Fix and simplify identifier character grammar

kdl-org / kdl

the kdl document language specifications

https://kdl.dev

Other

1.1k stars 61 forks source link

Fix and simplify identifier character grammar #192

Closed larsgw closed 2 years ago

larsgw commented 2 years ago

remove some of the "minus" syntax: it is only used in this part of the grammar AFAIK, and from my own experience, it can be confusing
add \x00-\x20 to the list of non-identifier chars

Fix #191

larsgw commented 2 years ago

Important: this also removes 0x7F, but I can put that back

CAD97 commented 2 years ago

Related note: due to the requirement for the document to be UTF-8, unicode potentially is meant to refer to Unicode Scalar Values; that is, [\0-\u{D7FF}\u{E000}-\u{10FFFF}], not [\0-\u{10FFFF}] (see #207).

zkat commented 2 years ago

Moving this to target the v2 branch since it includes breaking changes.
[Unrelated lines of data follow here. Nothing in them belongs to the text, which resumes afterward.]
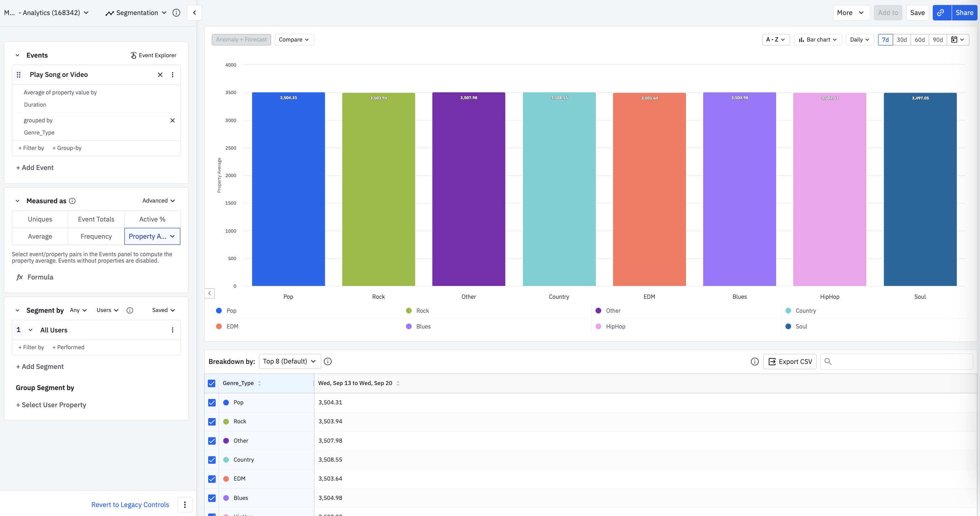
Task: Remove the Play Song or Video event
Action: click(x=160, y=75)
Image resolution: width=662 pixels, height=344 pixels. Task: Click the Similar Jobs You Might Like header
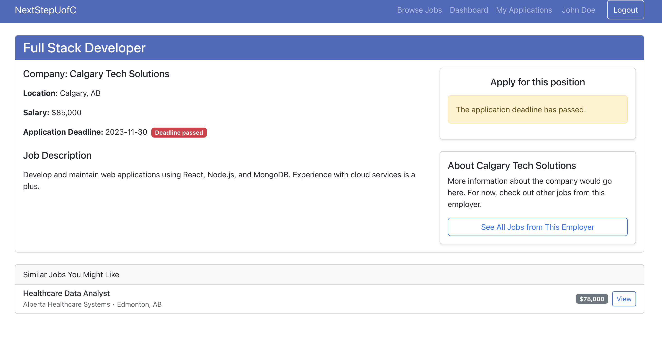(71, 275)
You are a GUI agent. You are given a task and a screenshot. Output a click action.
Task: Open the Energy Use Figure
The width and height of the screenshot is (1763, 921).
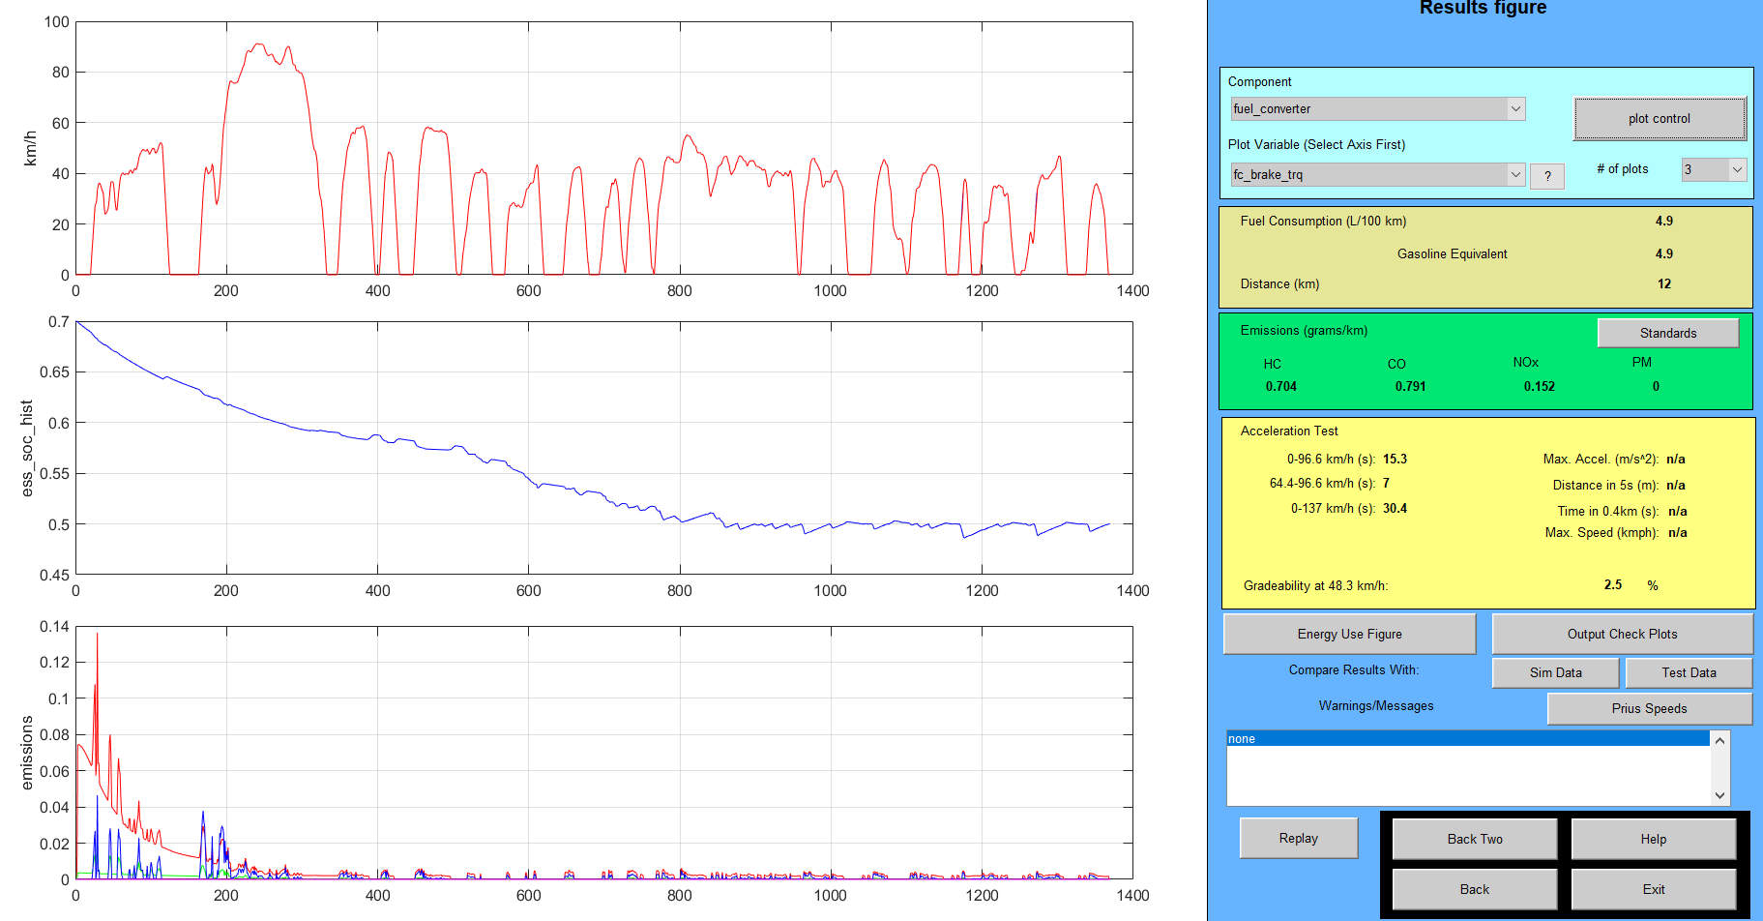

tabatkins commented 2 years ago

Related note: due to the requirement for the document to be UTF-8, unicode potentially is meant to refer to Unicode Scalar Values; that is, [\0-\u{D7FF}\u{E000}-\u{10FFFF}], not [\0-\u{10FFFF}] (see #207).

Since the requirement for UTF-8 already exists, this distinction is moot; you can't validly encode the surrogate codepoints into UTF-8 anyway.

tabatkins commented 2 years ago

This change (almost certainly unintentionally) would allow non-ASCII linespace as valid ident chars, which I think would be a bad idea. (Manually resolving a subtraction away can be tricky!)

larsgw commented 2 years ago

I'll try to fix it when I can.

tabatkins commented 2 years ago

I'd prefer this not be merged. It currently changes the grammar in two ways, but even when those are fixed, I personally found the minus syntax perfectly readable and easy to translate to code. This PR doesn't remove all the minuses, anyway - we're left with - keyword.

More importantly, tho, if we fix #200 with #241 in v2, then this won't be complete anyway, and will need further non-trivial revision. The #241 fix, on the other hand, uses minus more heavily, and imo remains very readable.